Seit über 40 Jahren betroffen: Marie-Jeanne Smolik hat gelernt, mit ihren Ängsten umzugehen. (Foto: Ute Metzger)
Warum manche Menschen unter phobischen Störungen leiden und andere nicht, ist nicht völlig geklärt. „Zur Entstehung einer Angststörung können sehr unterschiedliche Faktoren beitragen“, sagt Dr. Charles Pull, Psychiater am Centre Hospitalier und spezialisiert auf Angst- und Zwangsstörungen. „Dazu gehören die jedem Menschen zugehörige Veranlagung, Vererbung und Genetik, die Erziehung, das Erlebnis angsterregender Ereignisse in der Kindheit, Jugend und auch später, übermäßiger Stress in der Schule, am Arbeitsplatz und zu Hause.
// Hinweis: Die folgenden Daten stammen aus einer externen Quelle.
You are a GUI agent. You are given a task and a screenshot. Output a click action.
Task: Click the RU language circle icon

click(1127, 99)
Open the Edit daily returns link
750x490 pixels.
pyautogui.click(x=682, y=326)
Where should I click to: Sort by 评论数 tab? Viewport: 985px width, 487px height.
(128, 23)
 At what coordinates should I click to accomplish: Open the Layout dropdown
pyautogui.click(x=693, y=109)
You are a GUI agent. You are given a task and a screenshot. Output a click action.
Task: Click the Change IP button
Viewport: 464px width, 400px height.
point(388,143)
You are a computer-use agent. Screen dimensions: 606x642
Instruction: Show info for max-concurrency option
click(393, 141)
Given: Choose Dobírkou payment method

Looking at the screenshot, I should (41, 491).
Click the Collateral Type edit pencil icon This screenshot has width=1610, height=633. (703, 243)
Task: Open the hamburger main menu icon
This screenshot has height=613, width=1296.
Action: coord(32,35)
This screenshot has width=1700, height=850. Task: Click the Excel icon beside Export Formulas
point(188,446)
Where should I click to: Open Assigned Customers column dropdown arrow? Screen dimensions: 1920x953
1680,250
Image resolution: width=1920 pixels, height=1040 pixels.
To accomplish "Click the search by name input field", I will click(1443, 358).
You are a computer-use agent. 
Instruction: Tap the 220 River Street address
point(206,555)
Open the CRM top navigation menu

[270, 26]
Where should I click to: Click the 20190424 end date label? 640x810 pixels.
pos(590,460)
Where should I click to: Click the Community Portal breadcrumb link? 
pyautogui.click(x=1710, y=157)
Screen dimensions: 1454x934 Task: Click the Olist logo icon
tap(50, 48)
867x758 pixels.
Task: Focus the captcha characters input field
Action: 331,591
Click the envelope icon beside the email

Es gibt aber auch Fälle, in denen keine offensichtliche Ursache gefunden werden kann. So tritt zwar eine Panikstörung gehäuft nach dem unerwarteten Tod eines Familienangehörigen oder Bekannten auf, sie kann aber auch ohne ersichtlichen Grund von heute auf morgen auftreten, wie ein Blitz aus heiterem Himmel.“
Wie bei Marie-Jeanne Smolik. Über einen Arbeitskollegen ihres Mannes findet sie einen Therapeuten, der ihr erste Hilfestellungen geben kann. Mithilfe von Medikamenten und autogenem Training lernt sie, sich zu beruhigen. Langsam fängt sie an, wieder aus dem Haus zu gehen. Zuerst nur die Treppe hinunter ins Erdgeschoss, dann auf die Straße, irgendwann in den nächsten Laden und so weiter. Ein Schritt nach dem nächsten. Am Ende läuft sie wieder alleine durch die Stadt.
„Als es mir besser ging, wollte ich wieder nach Hause, nach Luxemburg zurück. Ich wollte zurück in meinen Beruf als Grundschullehrerin“, erinnert sie sich. Ihr Mann bleibt noch zwei Jahre in Straßburg, bis auch er hier eine Arbeitsstelle findet. Marie-Jeanne Smolik fängt wieder an zu arbeiten. Ihre Angstzustände kann sie einigermaßen kontrollieren, auch das Unterrichten ist kein Problem. Dann verliert sie im sechsten Schwangerschaftsmonat Zwillinge. Doch die befürchteten Anfälle bleiben aus. „Ich war traurig, so wie jede Mutter, der so etwas passiert. Aber mein Zustand blieb stabil.“
Erst Jahre danach, als ihr später geborener Sohn bereits fünf Jahre alt war, ging es wieder los. „Wir fuhren in den Schwarzwald, machten dort Wanderungen. Es war schön. Doch plötzlich, wir waren gerade mitten im Wald, bekam ich wieder einen Anfall und hatte unglaubliche Angst“, erzählt sie. Zurück zu Hause ging sie zum Arzt, der verschrieb Antidepressiva, eine bewährte Methode in der Behandlung von Angststörungen, die auch bei Marie-Jeanne gut anschlug.
„Ich konnte nicht einmal aus der Wohnung gehen, ohne in Panik auszubrechen.“ Marie-Jeanne Smolik
Dauerhaft helfen können Medikamente jedoch nicht, auch weil die Gefahr einer Abhängigkeit nicht gering ist. „Die wirksamste Behandlung von Angststörungen besteht in einer kognitiven Verhaltenstherapie. Damit lernen Betroffene ihre Störung kennen, mit ihr umzugehen und sie zu bekämpfen“, sagt Dr. Pull (s. Interview).
Bei Marie-Jeanne Smolik half das Reden. Bei einer Kur, die sie aufgrund von Problemen mit ihren Bandscheiben bekommt, lernt sie einen Pastor kennen, der neben einer Ausbildung in Psychologie auch noch mit NLP vertraut ist, dem „Neuro-Linguistischen Programmieren“. NLP beinhaltet eine Mischung unterschiedlicher Kommunikationstechniken, die in verschiedenen Psychotherapien eingesetzt werden. Doch viel tun muss der Pastor nicht, er lässt Marie-Jeanne Smolik vor allem reden.